#### TASK ITEM
Wherever the word "label" appears in a line of the data, that line should be copied.

#### INPUT RECORDS
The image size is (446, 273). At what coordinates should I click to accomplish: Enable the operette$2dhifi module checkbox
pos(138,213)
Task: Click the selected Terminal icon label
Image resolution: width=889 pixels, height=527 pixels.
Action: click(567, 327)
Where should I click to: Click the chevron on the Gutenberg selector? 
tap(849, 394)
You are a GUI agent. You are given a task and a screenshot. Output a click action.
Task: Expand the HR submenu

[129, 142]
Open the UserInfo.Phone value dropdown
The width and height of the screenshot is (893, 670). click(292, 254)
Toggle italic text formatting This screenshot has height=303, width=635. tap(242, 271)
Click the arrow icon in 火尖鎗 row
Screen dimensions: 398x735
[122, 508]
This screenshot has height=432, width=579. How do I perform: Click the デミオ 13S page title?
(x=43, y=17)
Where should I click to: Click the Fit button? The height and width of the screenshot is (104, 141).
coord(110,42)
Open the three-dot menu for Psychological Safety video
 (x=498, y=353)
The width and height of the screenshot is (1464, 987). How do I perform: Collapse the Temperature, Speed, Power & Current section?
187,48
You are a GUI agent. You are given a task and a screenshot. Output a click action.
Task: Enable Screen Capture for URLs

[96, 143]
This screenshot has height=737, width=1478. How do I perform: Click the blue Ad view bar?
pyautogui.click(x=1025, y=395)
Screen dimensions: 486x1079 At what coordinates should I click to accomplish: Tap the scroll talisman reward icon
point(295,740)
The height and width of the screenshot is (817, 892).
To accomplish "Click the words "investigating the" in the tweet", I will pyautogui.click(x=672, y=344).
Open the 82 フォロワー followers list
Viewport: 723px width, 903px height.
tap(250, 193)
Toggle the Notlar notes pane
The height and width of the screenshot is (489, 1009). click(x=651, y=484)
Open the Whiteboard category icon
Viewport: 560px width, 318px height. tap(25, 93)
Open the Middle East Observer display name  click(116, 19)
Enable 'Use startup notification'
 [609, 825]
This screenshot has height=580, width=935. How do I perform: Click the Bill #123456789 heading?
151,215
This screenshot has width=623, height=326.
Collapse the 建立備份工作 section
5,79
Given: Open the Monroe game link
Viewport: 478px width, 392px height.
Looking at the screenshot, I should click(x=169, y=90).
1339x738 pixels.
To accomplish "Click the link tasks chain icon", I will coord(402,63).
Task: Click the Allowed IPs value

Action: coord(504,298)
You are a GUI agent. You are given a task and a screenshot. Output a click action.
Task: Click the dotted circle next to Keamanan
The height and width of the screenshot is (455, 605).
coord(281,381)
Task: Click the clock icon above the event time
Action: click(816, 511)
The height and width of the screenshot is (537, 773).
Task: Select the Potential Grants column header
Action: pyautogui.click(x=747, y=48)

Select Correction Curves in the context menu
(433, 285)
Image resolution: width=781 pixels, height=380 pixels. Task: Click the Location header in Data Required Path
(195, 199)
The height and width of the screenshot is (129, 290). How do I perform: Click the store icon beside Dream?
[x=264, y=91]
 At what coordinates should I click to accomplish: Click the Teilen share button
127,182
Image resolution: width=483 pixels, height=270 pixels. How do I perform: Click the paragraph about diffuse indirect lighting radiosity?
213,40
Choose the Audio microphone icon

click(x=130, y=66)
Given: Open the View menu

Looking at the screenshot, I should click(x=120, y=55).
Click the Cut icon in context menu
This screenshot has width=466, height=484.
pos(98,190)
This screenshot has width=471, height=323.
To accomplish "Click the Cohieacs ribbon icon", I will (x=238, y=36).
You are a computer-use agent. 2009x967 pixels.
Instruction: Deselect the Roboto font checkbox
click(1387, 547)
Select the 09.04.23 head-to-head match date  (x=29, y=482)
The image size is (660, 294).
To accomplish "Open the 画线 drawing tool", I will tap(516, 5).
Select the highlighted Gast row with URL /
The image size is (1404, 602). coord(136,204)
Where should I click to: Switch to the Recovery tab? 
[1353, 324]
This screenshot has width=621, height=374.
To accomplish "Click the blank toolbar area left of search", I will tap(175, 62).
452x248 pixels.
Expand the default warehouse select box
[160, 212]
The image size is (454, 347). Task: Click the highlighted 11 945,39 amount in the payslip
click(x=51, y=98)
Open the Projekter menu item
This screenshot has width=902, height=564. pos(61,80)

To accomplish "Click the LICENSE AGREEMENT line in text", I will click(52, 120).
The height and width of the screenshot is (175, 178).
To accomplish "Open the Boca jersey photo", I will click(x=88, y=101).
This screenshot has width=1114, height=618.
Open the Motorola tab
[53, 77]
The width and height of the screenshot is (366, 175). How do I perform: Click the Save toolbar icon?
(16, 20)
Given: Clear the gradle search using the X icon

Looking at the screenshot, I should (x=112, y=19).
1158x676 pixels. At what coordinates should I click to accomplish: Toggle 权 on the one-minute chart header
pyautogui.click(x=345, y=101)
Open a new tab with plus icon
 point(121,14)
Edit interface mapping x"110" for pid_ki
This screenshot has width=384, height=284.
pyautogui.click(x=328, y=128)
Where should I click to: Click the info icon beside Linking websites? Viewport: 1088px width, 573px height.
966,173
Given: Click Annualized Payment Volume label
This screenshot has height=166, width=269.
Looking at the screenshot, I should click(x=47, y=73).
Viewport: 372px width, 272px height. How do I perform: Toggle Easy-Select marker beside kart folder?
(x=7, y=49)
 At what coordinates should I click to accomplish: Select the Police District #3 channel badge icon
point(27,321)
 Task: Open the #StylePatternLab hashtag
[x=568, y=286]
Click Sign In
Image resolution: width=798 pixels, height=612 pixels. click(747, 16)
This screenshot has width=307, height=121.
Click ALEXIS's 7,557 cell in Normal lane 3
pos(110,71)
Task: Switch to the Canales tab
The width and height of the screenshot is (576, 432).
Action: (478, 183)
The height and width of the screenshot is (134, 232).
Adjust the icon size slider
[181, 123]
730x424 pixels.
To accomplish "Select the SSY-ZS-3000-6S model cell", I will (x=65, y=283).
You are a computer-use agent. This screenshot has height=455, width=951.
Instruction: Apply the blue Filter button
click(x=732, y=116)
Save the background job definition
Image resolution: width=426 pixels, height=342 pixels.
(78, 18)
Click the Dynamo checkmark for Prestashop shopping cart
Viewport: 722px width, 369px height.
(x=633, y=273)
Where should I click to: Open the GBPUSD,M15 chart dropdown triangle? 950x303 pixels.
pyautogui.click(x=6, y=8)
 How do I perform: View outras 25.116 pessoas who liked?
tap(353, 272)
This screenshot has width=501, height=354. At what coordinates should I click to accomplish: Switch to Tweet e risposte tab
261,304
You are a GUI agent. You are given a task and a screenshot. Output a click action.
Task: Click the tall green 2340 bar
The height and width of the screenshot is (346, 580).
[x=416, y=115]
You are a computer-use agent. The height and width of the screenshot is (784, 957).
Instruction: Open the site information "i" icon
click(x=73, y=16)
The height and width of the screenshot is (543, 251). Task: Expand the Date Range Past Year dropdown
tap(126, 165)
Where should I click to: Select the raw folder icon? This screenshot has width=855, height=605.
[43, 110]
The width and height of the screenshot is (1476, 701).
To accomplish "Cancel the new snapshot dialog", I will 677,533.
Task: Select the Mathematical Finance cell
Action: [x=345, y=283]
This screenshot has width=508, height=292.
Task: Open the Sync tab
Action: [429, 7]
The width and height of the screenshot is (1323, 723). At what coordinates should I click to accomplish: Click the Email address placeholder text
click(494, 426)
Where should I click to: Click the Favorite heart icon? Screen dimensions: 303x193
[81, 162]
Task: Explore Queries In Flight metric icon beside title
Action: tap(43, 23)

#### EXERCISE ANSWER
Task: Click the selected Terminal icon label
Given: Click Annualized Payment Volume label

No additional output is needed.